Já Gustavo Binenbojm, professor da Faculdade de Direito da Universidade do Rio de Janeiro (UERJ) e representante da Associação Brasileira de Emissoras de Rádio e Televisão (Abert), anotou que “o direito à informação envolve também fatos pretéritos. A veiculação, a discussão, a crítica sobre fatos passados é matéria essencial para a construção da memória coletiva e da historiografia social, como aliás assegurada também na Constituição nos artigos 215 e 216”.

Por outro lado, a OAB-SP defendeu que o direito ao esquecimento decorre da interpretação da Constituição e que materiais que provoquem angústias e aflições nas famílias, atingindo sua esfera íntima, precisam ser retirados das redes sociais.

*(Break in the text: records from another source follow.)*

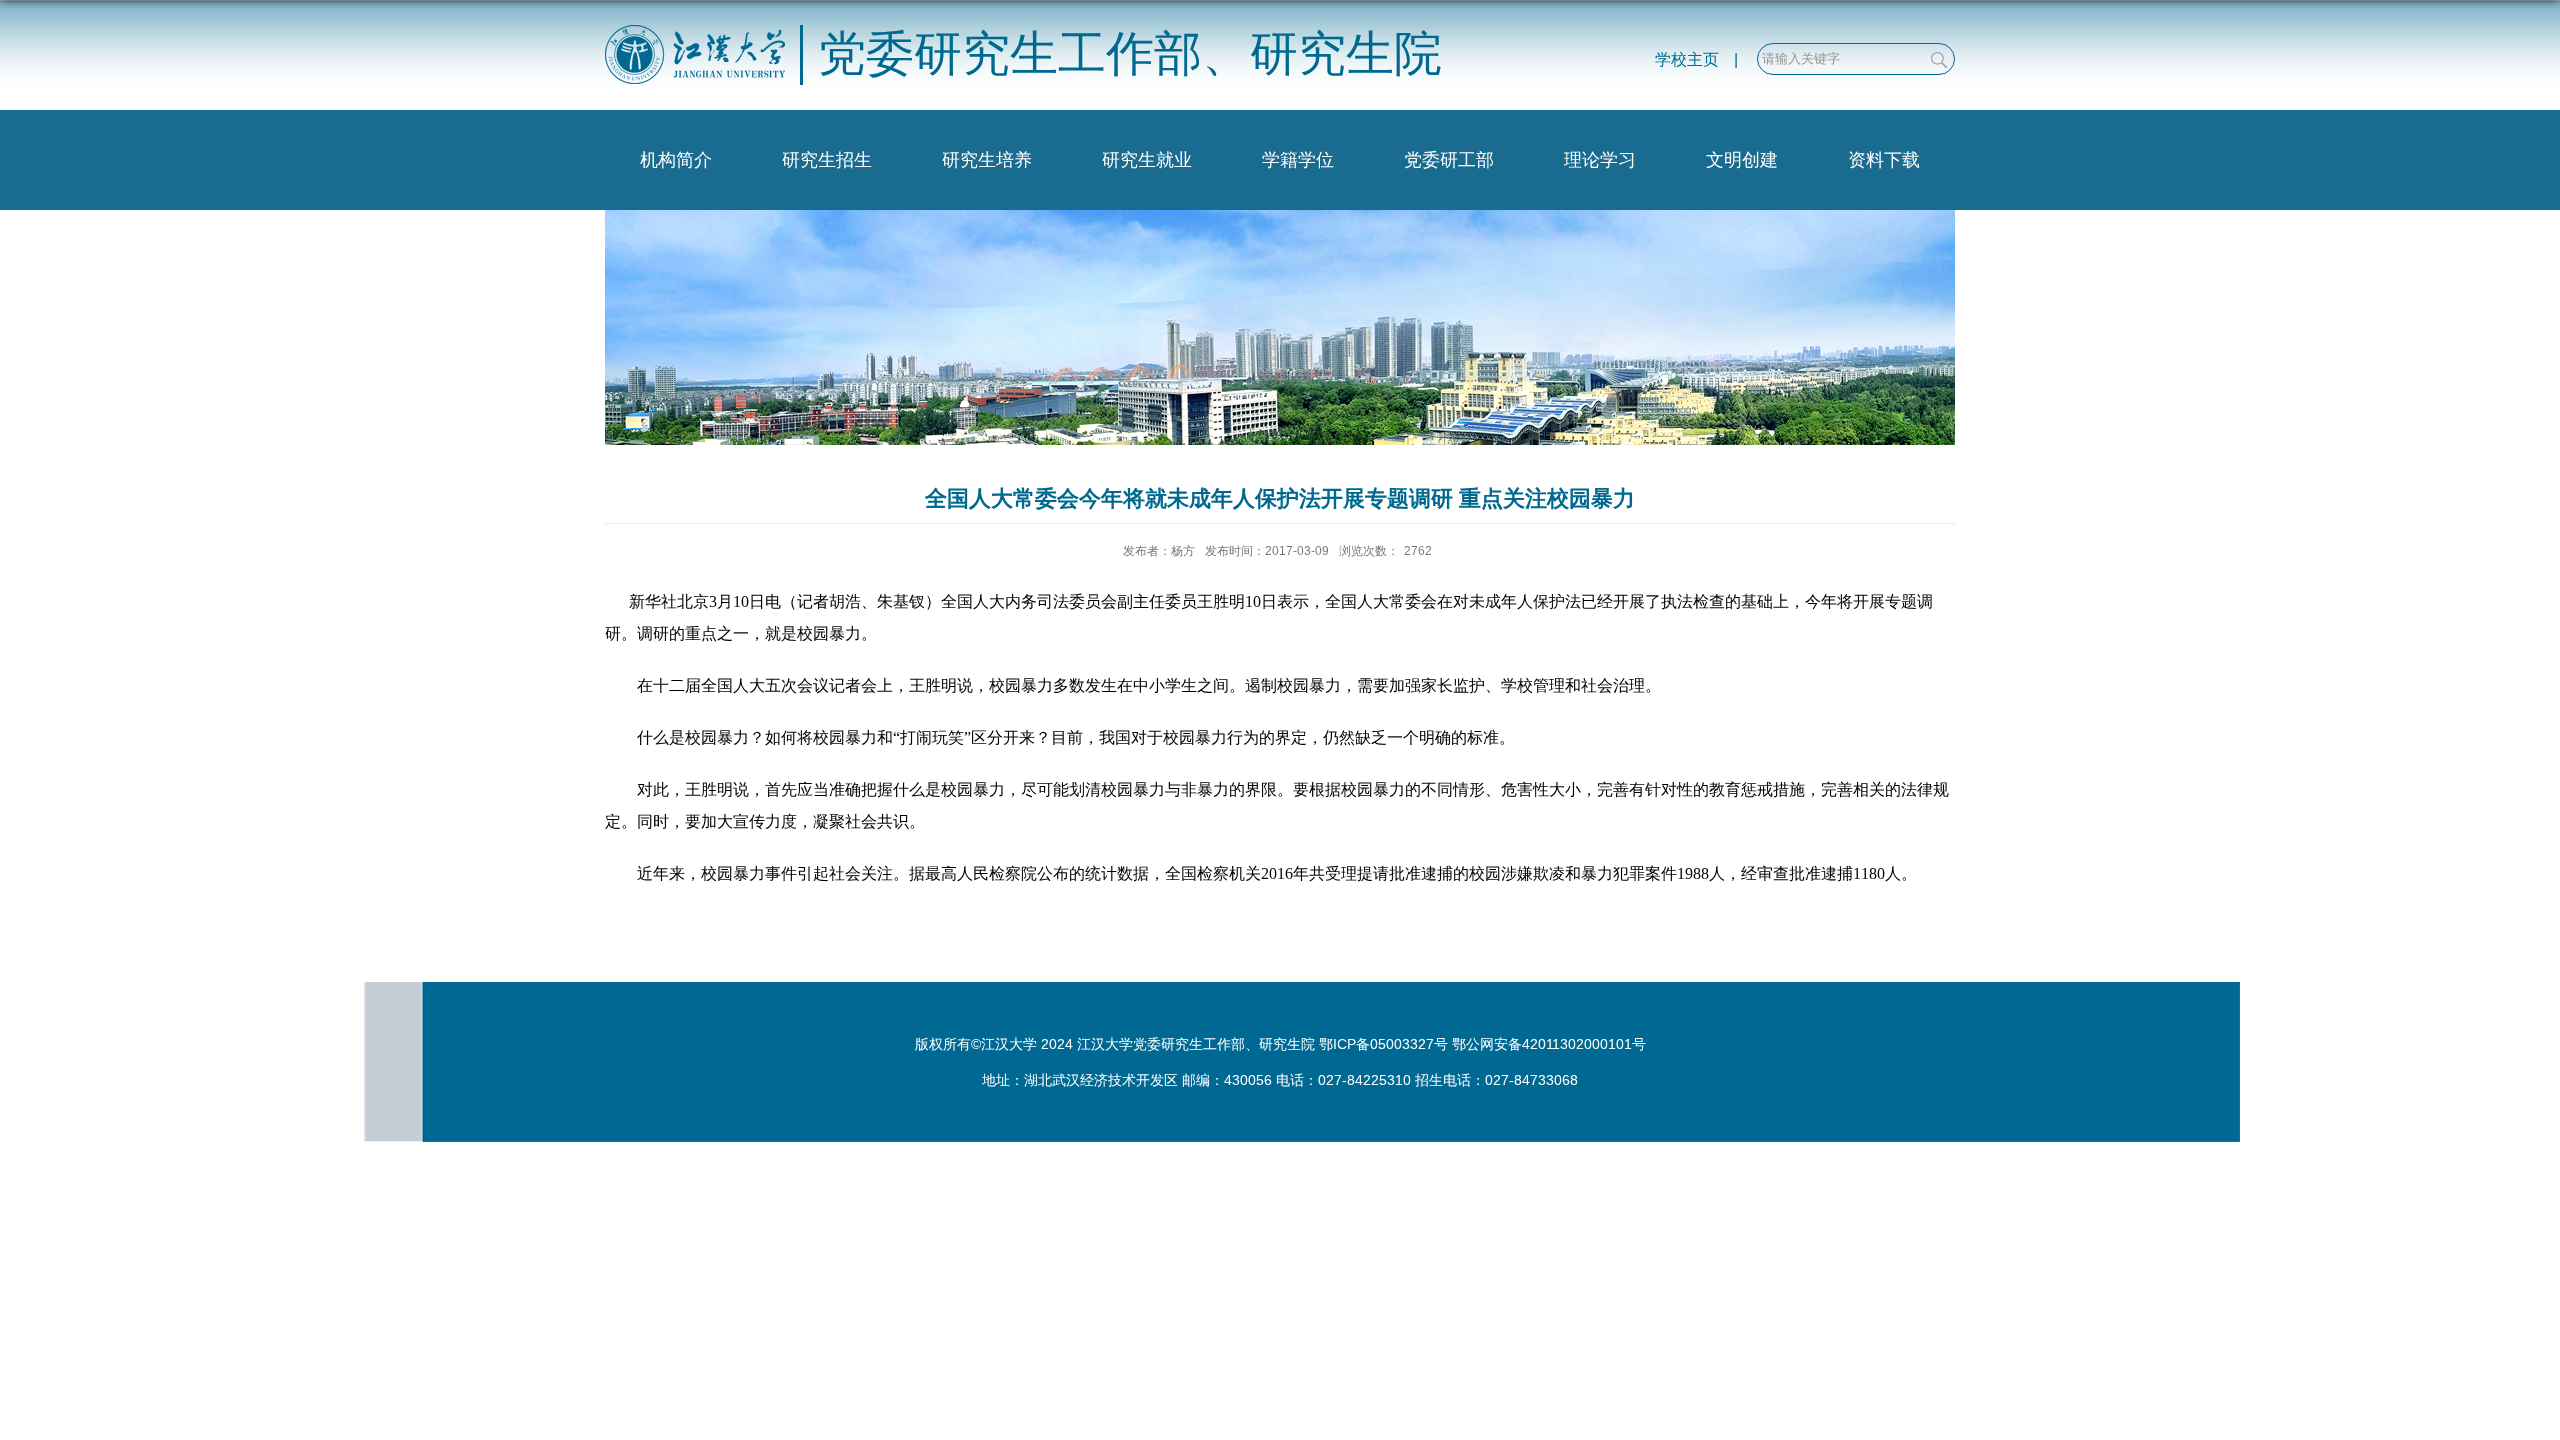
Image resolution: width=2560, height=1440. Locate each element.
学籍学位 (1298, 160)
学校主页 (1687, 59)
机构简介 (676, 160)
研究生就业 (1147, 160)
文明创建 (1742, 160)
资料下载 (1884, 160)
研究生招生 (827, 160)
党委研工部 (1449, 160)
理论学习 (1600, 160)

Para Cíntia Rosa Pereira de Lima, professora da Faculdade de Direito da USP de Ribeirão Preto, que fez seu pós-doutorado na Itália sobre o tema e também se manifestou como amicus curiae, o direito ao esquecimento é um direito de personalidade cuja aplicação não busca “reescrever a história ou alterar a verdade dos fatos”. Para a professora, o objetivo do reconhecimento desse direito é “não ter a identidade de um determinado indivíduo estigmatizada por fatos ocorridos no passado e que deixaram de ter uma relevância pública”.